### [Что нужно сделать]
1. Ответьте по тексту о саде «Трек» на три вопроса:
(а) На берегу какой реки находился сад?
(б) Что когда-то было на месте сада, из-за чего он получил свое название?
(в) Где люди устраивались на ночь?
2. Перепишите из текста о саде «Трек» фрагмент, начиная со слов «После обеда, розданного» и заканчивая словами «под полом танцплощадки.».

После обеда, розданного нам из походной кухни, раздалась команда: «Строиться!» Нас куда-то повели. Вскоре мы оказались за воротами небольшого городского сада-парка, тоже на берегу Сунжи и тоже неподалеку от центра города. Сад этот был подобен нашему московскому Эрмитажу, был невелик по площади и назывался Треком. Потом мы узнали, что когда-то здесь был велотрек. От этого и осталось такое странно звучавшее для парка-сада название «Трек». Здесь был летний открытый кинотеатр, концертная эстрада, площадка для танцев. Прямо на берегу стоял большой дощатый павильон. Не всем нам удалось укрыться в нем от моросящего плотного дождя. Мы успели промокнуть и стали мерзнуть. Предстояло ночь провести под дождем. Устраивались на эстраде и под полом танцплощадки.

### [Записи]
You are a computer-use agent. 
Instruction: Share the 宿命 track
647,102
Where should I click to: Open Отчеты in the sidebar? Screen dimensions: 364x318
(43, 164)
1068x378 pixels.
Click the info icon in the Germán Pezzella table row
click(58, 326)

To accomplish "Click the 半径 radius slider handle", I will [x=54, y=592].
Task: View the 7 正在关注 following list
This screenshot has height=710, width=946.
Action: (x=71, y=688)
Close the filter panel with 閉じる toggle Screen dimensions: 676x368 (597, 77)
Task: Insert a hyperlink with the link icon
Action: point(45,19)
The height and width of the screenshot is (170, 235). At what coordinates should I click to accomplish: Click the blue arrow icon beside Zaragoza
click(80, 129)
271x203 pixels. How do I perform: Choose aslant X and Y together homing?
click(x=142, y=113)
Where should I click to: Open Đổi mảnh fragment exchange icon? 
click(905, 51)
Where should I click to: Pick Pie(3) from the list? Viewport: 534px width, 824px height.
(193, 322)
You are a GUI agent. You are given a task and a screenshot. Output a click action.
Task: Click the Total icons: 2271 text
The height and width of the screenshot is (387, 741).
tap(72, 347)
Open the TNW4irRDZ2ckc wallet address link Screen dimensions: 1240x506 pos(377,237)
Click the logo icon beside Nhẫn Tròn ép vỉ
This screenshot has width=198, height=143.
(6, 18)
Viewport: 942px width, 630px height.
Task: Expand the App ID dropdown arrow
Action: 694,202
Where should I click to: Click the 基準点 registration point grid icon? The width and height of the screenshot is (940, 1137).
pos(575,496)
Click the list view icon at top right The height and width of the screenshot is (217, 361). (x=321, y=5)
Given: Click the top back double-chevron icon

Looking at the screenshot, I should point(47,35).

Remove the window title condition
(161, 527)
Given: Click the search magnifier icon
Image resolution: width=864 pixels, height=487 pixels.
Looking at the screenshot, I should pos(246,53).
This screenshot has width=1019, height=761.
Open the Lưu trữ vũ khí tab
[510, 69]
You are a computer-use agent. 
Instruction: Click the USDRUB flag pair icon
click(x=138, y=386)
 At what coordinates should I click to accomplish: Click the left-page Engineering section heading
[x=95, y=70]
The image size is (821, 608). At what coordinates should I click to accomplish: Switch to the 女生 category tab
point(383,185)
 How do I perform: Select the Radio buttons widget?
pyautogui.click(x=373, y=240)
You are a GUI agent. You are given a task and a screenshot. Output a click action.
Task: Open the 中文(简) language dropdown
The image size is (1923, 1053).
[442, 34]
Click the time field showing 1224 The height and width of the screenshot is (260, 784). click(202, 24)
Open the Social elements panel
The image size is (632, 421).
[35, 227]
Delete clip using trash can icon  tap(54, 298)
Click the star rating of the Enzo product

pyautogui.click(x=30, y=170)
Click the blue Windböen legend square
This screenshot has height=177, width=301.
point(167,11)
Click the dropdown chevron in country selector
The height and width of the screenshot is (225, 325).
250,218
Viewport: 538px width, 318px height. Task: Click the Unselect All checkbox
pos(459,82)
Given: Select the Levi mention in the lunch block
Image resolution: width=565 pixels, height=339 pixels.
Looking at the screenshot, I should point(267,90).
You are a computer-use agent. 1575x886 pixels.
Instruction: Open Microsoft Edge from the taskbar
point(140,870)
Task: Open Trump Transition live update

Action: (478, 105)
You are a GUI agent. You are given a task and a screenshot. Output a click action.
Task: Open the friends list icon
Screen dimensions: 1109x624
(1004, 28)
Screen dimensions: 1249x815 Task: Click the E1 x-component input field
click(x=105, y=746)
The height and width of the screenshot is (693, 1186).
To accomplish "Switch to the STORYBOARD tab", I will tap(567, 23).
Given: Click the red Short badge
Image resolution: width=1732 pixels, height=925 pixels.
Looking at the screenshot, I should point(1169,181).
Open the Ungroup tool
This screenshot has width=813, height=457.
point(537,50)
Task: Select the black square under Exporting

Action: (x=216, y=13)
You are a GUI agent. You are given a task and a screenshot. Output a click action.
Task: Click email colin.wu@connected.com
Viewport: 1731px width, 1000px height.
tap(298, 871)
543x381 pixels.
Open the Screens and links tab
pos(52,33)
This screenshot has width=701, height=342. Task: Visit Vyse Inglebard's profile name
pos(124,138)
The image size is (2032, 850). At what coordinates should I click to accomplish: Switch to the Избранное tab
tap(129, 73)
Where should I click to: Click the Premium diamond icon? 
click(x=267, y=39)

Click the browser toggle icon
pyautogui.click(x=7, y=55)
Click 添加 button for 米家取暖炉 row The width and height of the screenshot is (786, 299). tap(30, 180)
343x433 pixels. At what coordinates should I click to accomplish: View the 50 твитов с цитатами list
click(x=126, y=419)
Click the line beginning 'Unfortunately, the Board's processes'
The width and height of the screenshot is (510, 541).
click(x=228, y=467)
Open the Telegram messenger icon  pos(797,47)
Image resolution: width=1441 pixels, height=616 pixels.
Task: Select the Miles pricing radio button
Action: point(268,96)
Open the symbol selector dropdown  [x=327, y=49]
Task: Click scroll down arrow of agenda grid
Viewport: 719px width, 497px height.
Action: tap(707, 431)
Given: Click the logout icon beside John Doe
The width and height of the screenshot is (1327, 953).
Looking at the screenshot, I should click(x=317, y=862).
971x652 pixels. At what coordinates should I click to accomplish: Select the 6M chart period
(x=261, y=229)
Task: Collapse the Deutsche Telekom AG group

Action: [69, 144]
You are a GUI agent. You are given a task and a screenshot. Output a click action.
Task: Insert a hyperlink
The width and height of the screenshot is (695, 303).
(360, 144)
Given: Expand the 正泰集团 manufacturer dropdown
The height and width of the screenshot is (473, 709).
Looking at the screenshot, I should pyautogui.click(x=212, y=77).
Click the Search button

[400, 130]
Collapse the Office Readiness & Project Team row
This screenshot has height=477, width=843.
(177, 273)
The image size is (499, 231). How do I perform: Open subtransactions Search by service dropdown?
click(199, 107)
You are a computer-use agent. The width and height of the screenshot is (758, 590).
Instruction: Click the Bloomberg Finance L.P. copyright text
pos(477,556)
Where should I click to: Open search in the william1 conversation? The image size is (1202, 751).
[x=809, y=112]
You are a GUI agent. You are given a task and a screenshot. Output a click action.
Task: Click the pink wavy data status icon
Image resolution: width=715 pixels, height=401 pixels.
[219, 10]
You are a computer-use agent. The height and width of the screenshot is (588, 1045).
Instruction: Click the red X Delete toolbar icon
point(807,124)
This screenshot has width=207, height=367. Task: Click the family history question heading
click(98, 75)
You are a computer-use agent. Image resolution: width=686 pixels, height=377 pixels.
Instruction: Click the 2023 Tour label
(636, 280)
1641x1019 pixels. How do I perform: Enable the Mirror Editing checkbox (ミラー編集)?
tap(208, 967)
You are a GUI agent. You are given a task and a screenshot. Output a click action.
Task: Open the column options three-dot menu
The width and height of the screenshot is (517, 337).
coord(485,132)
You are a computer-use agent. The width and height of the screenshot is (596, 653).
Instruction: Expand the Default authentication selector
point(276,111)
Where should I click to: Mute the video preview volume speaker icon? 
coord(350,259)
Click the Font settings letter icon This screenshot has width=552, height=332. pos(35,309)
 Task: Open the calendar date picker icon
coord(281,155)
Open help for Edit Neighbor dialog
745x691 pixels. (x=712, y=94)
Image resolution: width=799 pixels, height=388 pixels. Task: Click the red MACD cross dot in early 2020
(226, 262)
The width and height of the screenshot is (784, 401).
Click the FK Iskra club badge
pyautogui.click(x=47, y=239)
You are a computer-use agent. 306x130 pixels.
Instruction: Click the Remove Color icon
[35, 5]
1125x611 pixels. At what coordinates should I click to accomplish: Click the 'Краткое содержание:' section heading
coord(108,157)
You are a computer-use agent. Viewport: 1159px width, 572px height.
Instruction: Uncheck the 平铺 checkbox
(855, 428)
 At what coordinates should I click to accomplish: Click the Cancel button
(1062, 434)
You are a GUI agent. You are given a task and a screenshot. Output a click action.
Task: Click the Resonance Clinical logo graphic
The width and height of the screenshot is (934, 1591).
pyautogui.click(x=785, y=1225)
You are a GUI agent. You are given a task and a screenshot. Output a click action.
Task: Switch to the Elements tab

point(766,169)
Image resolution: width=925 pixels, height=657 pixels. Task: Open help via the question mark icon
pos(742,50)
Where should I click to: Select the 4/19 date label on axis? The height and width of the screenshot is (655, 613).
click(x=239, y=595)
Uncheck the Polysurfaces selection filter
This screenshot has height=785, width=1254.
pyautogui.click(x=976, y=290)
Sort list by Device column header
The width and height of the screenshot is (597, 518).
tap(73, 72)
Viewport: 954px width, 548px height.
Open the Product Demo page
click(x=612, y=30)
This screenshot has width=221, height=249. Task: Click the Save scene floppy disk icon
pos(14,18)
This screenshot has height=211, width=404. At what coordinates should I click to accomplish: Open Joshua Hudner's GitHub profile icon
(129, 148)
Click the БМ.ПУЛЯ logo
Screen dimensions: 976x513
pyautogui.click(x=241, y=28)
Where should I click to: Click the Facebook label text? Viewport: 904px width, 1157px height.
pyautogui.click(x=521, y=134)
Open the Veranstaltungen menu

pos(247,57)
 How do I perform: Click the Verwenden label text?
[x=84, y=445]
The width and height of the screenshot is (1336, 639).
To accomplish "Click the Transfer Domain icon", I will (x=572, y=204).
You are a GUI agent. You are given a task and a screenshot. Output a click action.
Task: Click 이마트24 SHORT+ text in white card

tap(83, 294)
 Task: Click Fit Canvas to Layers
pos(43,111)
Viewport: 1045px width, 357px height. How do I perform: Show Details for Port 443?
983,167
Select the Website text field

### [Ответы к заданиям]
1.
(а) На берегу Сунжи.
(б) Велотрек.
(в) На эстраде и под полом танцплощадки.

2.
После обеда, розданного нам из походной кухни, раздалась команда: «Строиться!» Нас куда-то повели. Вскоре мы оказались за воротами небольшого городского сада-парка, тоже на берегу Сунжи и тоже неподалеку от центра города. Сад этот был подобен нашему московскому Эрмитажу, был невелик по площади и назывался Треком. Потом мы узнали, что когда-то здесь был велотрек. От этого и осталось такое странно звучавшее для парка-сада название «Трек». Здесь был летний открытый кинотеатр, концертная эстрада, площадка для танцев. Прямо на берегу стоял большой дощатый павильон. Не всем нам удалось укрыться в нем от моросящего плотного дождя. Мы успели промокнуть и стали мерзнуть. Предстояло ночь провести под дождем. Устраивались на эстраде и под полом танцплощадки.